In this competition, Kaggle is challenging you to build a model that predicts the total ride duration of taxi trips in New York City. Your primary dataset is one released by the NYC Taxi and Limousine Commission, which includes pickup time, geo-coordinates, number of passengers, and several other variables.

Longtime Kagglers will recognize that this competition objective is similar to the ECML/PKDD trip time challenge we hosted in 2015. But, this challenge comes with a twist.

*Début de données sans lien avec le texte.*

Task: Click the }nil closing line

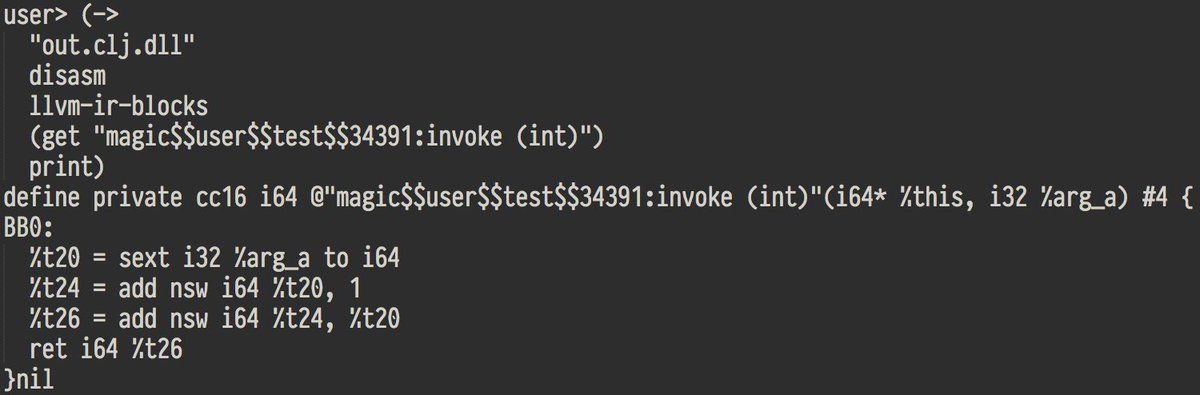Action: pyautogui.click(x=29, y=379)
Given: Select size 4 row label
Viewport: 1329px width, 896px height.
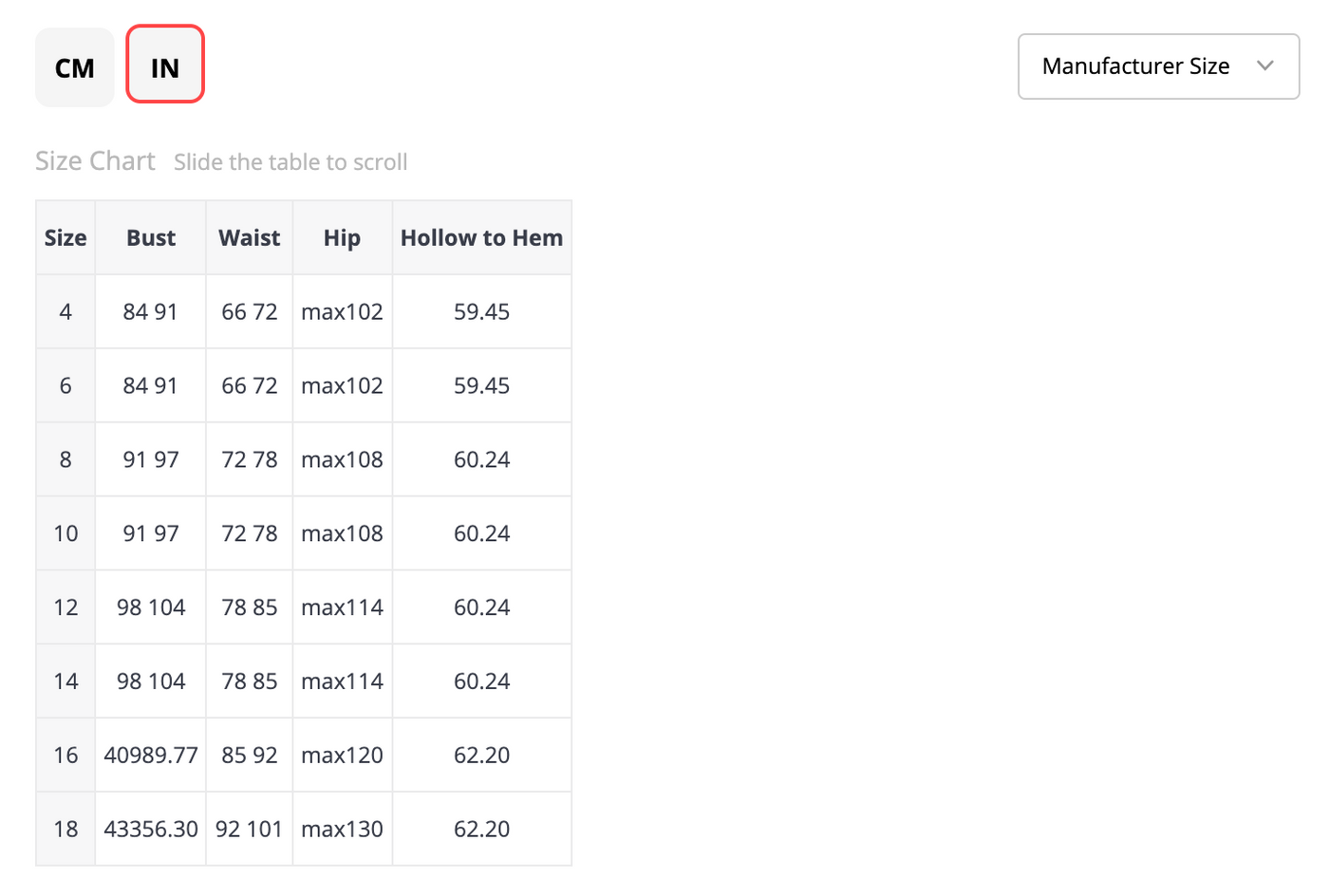Looking at the screenshot, I should pyautogui.click(x=66, y=312).
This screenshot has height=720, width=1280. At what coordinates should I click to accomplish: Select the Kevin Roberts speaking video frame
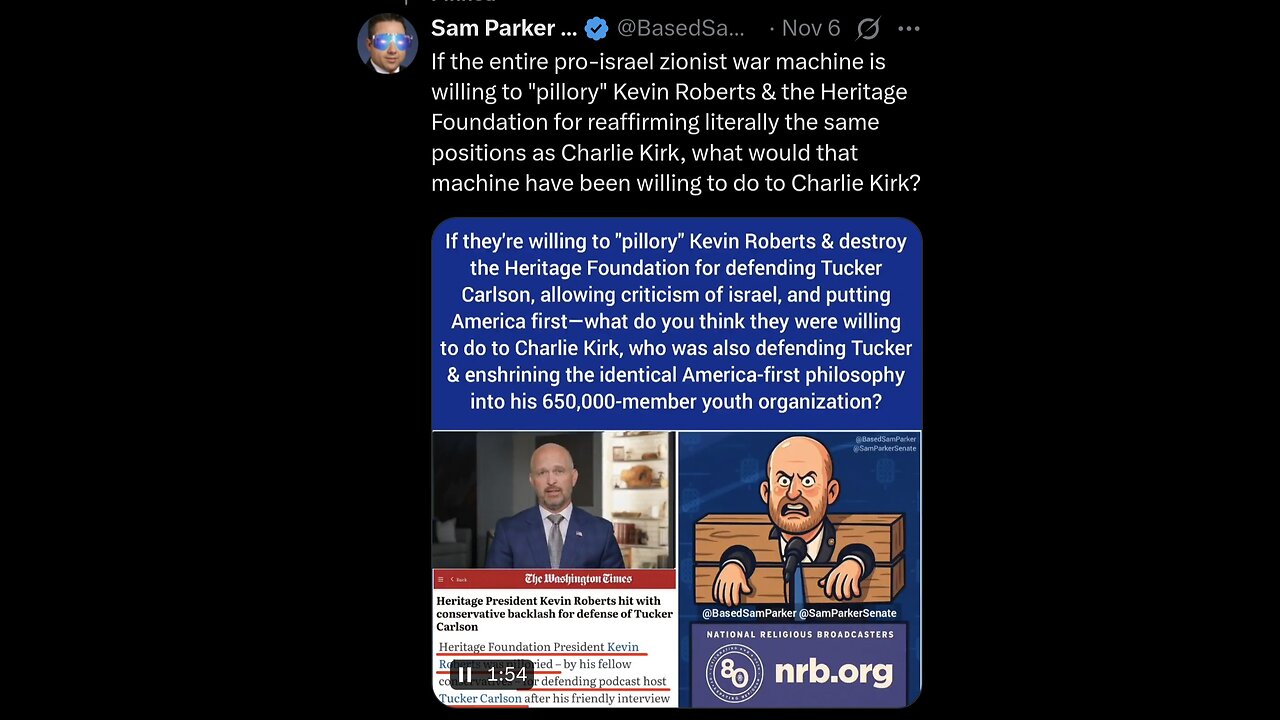(x=554, y=500)
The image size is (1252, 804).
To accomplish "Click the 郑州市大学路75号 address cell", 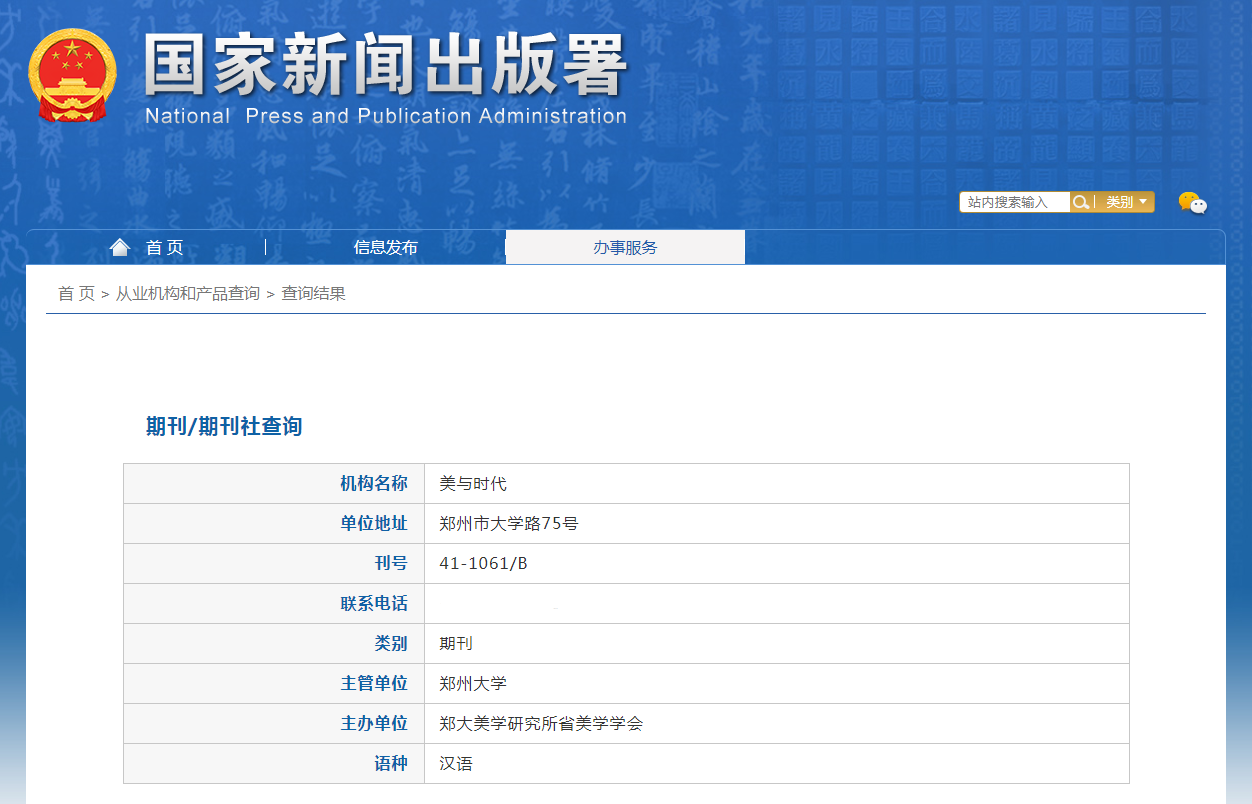I will [508, 524].
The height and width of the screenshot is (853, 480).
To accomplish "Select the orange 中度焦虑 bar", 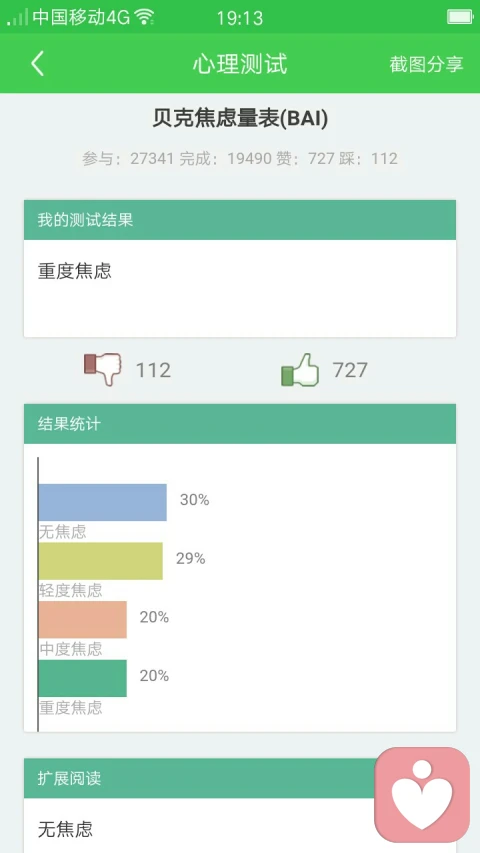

Instead of awarding prizes to the top finishers on the leaderboard, this playground competition was created to reward collaboration and collective learning.

We are encouraging you (with cash prizes!) to publish additional training data that other participants can use for their predictions. We also have designated bi-weekly and final prizes to reward authors of kernels that are particularly insightful or valuable to the community.

# Import


In [None]:
import numpy as np
import pandas as pd
import xgboost as xgb

import os
from pathlib import Path

# importer la lib pour cross valider le model
from sklearn.model_selection import cross_val_score

# importer la lib pour la regression de Random Forest
from sklearn.ensemble import RandomForestRegressor

# importer la lib pour la regression de Random Forest
from sklearn.linear_model import SGDRegressor

from sklearn.linear_model import LinearRegression

from sklearn.model_selection import ShuffleSplit


import matplotlib.pyplot as plt
import numpy as np
import pandas as pd
import datetime as dt


%matplotlib inline

# 1. Data loading

In [None]:
#train = pd.read_csv('training/train.csv')
train = pd.read_csv('../input/train.csv')
test = pd.read_csv('../input/test.csv')
sample = pd.read_csv('../input/sample_submission.csv')


In [None]:
train.head()

In [None]:
train.dtypes

In [None]:
train.info()

# 2. Data exploration

In [None]:
train.isna().sum()

In [None]:
train.trip_duration.min()


In [None]:
train.trip_duration.max()

Dans 1 minute, il y a 60 secondes  
Dans 1 heure, il y a 60 minutes. donc 60 * 60= 3600secondes  
Dans 1 journée, il y a 24 heures. donc 24*3600= 86400 secondes.  
=> 3526282/86400 = 40,81344907 jours


On peut voir qu'il y a un temps de trajet minimum de 1 seconde et un maximum de 40 jours.
Il faudra les enlever car cela va fausser les résultats.  
Dans mon cas, je juge qu'un temps de trajet dans un taxi doit être comprise entre 5 minutes et quelques heures.

In [None]:
fig, ax = plt.subplots(ncols=1, nrows=1,figsize=(12,10))
plt.ylim(40.6, 40.9)
plt.xlim(-74.1,-73.7)
ax.scatter(train['pickup_longitude'],train['pickup_latitude'], s=0.0002, alpha=1)

# 3. Data preprocessing :

#### 3.1 Gestion des Outliers

In [None]:
plt.subplots(figsize=(18,7))
plt.title("Répartition des outliers")
train.boxplot()

In [None]:
#train.loc[train.trip_duration<4000,"trip_duration"].hist(bins=120)
train['trip_duration'] = np.log(train['trip_duration'].values)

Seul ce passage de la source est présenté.